Industrial and Commercial Bank of China, the world's largest bank by assets, will help bail out investors in a troubled shadow bank product that it helped to market.

Reuters citing local media reports said the bank (ICBC) would take some responsibility for repaying customers, modifying its earlier stance that it will not help the customers.

ICBC helped market the "Credit Equals Gold #1", a high-yield investment scheme created by China Credit Trust Co Ltd. the 3bn yuan ($496.20m, £296.2m, €361.1m) investment product marketed through ICBC branches is due to mature on 31 January.

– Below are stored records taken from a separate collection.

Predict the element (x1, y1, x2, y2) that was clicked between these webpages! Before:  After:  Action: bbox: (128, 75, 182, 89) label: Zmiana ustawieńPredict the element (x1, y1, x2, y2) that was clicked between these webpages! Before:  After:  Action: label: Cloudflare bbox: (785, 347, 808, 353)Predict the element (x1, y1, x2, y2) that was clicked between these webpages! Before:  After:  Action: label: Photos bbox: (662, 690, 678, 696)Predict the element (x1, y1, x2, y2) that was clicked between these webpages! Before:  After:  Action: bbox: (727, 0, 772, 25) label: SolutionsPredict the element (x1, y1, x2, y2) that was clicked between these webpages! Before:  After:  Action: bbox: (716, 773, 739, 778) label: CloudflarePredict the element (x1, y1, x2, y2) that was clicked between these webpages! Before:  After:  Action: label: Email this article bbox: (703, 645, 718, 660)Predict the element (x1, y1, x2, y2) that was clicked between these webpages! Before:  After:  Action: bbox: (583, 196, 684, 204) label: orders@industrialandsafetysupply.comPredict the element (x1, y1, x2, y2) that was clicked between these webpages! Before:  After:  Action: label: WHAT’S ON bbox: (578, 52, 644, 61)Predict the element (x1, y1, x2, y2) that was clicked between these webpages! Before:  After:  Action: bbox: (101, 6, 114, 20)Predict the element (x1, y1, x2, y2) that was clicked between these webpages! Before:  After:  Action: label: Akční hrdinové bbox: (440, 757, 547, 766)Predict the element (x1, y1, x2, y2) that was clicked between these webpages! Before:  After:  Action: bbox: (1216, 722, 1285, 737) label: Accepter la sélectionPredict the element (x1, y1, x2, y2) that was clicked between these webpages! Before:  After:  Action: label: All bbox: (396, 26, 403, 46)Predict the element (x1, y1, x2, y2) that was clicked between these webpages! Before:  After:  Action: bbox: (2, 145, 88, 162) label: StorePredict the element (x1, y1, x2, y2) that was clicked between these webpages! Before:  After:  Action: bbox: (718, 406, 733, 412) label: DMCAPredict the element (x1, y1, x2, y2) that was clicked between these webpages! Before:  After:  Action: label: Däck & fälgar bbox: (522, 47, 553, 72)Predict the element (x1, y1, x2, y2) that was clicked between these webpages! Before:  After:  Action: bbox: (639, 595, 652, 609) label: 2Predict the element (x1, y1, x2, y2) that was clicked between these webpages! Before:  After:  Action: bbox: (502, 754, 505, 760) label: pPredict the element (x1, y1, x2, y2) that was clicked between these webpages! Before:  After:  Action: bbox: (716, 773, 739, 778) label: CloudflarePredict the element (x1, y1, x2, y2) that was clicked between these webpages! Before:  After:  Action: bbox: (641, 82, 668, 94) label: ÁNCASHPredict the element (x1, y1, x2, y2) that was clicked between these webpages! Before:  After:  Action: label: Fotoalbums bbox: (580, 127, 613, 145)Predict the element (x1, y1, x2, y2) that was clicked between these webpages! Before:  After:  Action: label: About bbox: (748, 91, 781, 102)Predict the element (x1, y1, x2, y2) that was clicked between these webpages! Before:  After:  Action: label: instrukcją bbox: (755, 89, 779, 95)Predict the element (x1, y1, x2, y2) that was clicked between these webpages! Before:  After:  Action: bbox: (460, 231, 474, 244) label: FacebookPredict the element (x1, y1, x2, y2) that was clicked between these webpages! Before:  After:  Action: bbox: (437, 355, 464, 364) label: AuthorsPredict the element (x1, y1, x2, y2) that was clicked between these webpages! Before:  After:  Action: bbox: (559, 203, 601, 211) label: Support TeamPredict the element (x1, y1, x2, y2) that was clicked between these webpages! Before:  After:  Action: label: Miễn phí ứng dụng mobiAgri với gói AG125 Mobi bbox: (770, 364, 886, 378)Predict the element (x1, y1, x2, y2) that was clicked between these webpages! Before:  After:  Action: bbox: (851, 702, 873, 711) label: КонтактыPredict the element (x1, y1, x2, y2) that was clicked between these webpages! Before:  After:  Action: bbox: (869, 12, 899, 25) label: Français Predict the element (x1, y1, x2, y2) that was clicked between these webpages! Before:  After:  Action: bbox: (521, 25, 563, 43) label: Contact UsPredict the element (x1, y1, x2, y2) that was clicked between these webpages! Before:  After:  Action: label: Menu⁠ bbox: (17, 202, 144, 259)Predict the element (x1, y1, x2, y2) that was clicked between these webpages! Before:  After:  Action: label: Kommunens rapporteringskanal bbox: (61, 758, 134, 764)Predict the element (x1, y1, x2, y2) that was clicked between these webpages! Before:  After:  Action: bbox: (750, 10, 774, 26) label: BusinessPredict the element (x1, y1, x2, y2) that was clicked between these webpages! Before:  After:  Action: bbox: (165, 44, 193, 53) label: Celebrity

China Credit Trust had earlier told investors that it will not be able to repay investors on time. Subsequently, most the product's 700 investors have sought reassurances from ICBC.

The bank earlier said that it would not use its own money to repay investors in the off-balance-sheet investment product. Nevertheless, it changed its view due to fears that its non-involvement would taint its image among customers.

"ICBC won't ignore the issue of its reputation," the official Shanghai Securities News quoted a bank official as saying.

"The ICBC has not shirked its responsibility and pushed these investors to go chase China Credit Trust Co Ltd for payment. On this point, ICBC will bear responsibility."

The newspaper added that the bank will inform the customers its specific decision before 28 January.

Defaults in Shadow Banking Sector

While China government praised its much-debated shadow banking system, saying it played a positive role in boosting its economy, critics argue that it helped fuel a surge in the country's debt levels.

In addition, analysts are of the view that default risk is very high in shadow banking products.

China Credit Trust used funds raised through the investment scheme to make a loan to struggling coal company Shanxi Zhenfu Energy Group, which collapsed in 2012 following the arrest of its vice chairman for accepting deposits without a banking license.

In another case, China's local government of Shanxi province and China Credit Trust are expected to share responsibility for bailing out investors in a failed investment scheme.

In line with the developments, regulatory agencies in China are drawing up regulations to prevent such financial disasters due to shadow banking.

The new regulations are expected to control off-balance sheet lending by banks and place non-bank institutions under closer scrutiny.